| WORK TO BE COMPLETED |
The lines to extract begin at the one containing "Where should I click to: Click the" and run to the end of the listing; set them down exactly and alone.

| EXCERPTED RECORDS |
Start of Block
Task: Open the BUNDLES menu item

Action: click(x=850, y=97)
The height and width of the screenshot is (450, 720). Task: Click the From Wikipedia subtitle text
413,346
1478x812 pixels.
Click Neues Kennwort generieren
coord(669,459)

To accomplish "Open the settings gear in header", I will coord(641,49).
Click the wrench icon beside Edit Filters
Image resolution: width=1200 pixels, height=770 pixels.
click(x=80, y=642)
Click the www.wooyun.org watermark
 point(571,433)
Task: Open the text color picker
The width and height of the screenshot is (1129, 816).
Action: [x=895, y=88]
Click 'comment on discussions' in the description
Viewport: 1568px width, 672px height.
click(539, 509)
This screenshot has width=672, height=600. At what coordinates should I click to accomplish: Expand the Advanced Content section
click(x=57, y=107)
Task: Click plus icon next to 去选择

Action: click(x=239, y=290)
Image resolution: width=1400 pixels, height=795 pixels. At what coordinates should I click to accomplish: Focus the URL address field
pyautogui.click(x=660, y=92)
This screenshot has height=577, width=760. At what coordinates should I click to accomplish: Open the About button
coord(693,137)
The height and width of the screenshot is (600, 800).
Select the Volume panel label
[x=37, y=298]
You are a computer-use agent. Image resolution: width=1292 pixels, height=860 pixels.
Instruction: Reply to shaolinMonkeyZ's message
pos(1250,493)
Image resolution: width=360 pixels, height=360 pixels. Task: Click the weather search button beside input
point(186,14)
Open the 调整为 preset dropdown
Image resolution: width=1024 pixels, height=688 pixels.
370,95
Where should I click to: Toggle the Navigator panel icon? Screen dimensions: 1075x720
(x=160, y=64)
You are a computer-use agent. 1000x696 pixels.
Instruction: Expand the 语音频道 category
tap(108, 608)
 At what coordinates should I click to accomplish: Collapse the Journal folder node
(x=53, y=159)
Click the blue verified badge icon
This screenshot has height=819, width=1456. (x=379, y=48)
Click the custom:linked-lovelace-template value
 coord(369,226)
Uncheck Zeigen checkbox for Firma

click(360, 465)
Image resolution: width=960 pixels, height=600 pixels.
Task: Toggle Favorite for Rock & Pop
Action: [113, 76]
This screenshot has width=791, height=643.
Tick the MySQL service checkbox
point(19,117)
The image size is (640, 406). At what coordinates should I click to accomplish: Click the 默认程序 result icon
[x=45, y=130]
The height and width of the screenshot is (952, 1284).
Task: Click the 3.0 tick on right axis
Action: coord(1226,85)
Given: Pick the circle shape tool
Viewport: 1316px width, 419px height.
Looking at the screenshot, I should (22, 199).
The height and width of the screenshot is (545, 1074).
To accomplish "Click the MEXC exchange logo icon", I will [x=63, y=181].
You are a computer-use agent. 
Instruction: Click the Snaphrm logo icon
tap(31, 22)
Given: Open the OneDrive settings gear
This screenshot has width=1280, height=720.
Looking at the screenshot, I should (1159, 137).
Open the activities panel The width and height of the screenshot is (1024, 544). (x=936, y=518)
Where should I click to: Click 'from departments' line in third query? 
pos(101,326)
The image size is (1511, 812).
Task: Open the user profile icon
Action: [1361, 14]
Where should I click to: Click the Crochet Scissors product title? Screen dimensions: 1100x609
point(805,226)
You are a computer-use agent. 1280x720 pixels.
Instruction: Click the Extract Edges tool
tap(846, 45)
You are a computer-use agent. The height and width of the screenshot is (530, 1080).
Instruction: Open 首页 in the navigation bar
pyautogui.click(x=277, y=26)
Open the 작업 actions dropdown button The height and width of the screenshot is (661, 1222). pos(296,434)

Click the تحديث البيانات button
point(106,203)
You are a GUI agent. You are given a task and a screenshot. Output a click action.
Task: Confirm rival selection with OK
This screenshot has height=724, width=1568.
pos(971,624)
End of Block
| RESPONSE TO THIS TASK |
Where should I click to: Click the Crochet Scissors product title? Screen dimensions: 1100x609
point(805,226)
You are a computer-use agent. 1280x720 pixels.
Instruction: Click the Extract Edges tool
tap(846, 45)
You are a computer-use agent. The height and width of the screenshot is (530, 1080).
Instruction: Open 首页 in the navigation bar
pyautogui.click(x=277, y=26)
Open the 작업 actions dropdown button The height and width of the screenshot is (661, 1222). pos(296,434)

Click the تحديث البيانات button
point(106,203)
You are a GUI agent. You are given a task and a screenshot. Output a click action.
Task: Confirm rival selection with OK
This screenshot has height=724, width=1568.
pos(971,624)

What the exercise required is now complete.